Dealing with the problems that have emerged from the government’s Rwanda scheme has turned into a game of whack-a-mole for the prime minister. Parliamentary deadlock for months on end, internal rebellions, growing condemnation from lawyers and human rights organisations of a scheme that has been described as “performative cruelty”. And now it threatens the harmony between the UK and its nearest neighbour.
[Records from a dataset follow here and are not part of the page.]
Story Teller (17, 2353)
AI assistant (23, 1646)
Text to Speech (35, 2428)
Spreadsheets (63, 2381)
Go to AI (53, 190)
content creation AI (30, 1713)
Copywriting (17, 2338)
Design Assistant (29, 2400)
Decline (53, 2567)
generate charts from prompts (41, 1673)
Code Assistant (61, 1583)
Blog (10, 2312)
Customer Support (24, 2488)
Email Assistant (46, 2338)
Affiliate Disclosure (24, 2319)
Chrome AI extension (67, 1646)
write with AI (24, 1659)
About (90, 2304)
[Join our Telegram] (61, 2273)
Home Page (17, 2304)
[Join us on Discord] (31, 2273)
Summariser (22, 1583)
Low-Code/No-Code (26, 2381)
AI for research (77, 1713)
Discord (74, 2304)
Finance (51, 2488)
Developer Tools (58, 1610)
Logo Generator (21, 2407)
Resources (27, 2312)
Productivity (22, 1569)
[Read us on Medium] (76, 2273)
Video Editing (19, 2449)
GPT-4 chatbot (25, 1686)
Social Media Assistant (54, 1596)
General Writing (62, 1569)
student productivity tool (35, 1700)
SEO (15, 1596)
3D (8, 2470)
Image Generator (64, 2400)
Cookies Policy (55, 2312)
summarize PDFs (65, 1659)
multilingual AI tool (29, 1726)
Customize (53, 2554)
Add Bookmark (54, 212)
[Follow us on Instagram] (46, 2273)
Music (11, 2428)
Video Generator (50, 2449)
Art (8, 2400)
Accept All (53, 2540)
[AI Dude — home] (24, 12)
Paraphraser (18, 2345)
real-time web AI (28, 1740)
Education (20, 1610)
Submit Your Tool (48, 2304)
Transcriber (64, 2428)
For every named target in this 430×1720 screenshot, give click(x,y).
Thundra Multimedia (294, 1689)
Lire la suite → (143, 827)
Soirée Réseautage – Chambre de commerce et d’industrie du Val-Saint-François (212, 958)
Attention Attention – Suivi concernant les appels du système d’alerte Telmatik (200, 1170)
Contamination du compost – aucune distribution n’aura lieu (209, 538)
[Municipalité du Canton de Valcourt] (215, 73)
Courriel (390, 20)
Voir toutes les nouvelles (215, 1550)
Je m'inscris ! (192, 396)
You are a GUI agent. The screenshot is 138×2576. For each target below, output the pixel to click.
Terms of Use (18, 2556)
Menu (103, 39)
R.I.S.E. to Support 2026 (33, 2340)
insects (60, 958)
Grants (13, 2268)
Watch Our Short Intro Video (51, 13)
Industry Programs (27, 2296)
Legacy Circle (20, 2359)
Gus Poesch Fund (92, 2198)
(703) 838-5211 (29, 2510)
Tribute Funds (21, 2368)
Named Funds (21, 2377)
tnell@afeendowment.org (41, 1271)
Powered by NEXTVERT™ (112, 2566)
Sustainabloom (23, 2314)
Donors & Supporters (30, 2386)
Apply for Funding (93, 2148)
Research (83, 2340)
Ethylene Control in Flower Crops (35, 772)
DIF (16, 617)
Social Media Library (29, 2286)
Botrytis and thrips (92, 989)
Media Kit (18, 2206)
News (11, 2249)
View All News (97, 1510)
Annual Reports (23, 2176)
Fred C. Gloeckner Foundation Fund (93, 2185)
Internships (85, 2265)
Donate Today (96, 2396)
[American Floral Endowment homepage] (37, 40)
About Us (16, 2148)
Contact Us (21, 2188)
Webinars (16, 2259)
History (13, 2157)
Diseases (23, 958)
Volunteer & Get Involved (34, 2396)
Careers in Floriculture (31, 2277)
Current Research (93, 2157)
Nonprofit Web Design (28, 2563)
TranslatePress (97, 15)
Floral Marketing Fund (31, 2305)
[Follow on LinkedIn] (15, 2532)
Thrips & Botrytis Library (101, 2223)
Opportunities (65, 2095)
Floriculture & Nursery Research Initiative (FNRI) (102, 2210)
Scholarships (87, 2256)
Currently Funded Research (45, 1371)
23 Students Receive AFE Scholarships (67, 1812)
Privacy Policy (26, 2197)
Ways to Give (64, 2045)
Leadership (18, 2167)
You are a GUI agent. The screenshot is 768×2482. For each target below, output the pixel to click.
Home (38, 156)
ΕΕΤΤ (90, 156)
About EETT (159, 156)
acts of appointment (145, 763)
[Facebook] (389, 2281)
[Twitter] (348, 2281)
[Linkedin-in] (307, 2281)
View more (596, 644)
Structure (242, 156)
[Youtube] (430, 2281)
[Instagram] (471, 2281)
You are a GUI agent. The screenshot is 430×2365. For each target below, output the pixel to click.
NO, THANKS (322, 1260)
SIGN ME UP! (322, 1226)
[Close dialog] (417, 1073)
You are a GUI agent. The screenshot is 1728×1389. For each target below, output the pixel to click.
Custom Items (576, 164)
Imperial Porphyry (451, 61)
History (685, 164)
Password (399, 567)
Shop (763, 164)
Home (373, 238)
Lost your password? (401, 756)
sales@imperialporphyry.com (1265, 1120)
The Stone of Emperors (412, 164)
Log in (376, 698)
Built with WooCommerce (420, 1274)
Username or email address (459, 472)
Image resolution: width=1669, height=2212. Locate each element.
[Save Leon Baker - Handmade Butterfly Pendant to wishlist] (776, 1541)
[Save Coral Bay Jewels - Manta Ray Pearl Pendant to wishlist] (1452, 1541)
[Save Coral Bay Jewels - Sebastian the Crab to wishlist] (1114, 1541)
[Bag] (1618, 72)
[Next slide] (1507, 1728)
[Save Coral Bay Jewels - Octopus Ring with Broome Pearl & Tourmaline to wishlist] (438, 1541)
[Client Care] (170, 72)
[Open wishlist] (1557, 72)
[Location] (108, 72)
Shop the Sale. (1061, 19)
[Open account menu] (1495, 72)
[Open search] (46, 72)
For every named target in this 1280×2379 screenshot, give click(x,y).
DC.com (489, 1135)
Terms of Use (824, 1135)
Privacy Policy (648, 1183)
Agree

Last week, Rishi Sunak finally passed the bill into law and Home Office sources briefed the media that a group of asylum seekers had been identified to be in the first tranche sent to the east African country in July. (Though official figures now suggest that the Home Office is in contact with only 38% of the people it intends to deport to Rwanda). Already, the threat of being deported to Rwanda has seemingly resulted in more asylum seekers crossing the border from Northern Ireland into Ireland, much to Sunak’s delight. But this has not gone down so well in Ireland, where the government is pushing through emergency legislation to send back asylum seekers who arrive though the UK. Britain has said it will not accept them. Taoiseach Simon Harris has said that Ireland will not “in any way, shape or form provide a loophole for anybody else’s migration challenges”.
All the while, the number of people making the perilous journey across the Channel on small boats is higher than ever.
I spoke with the Guardian’s Ireland correspondent, Rory Carroll, about the growing clash between Britain and Ireland. That’s right after the headlines.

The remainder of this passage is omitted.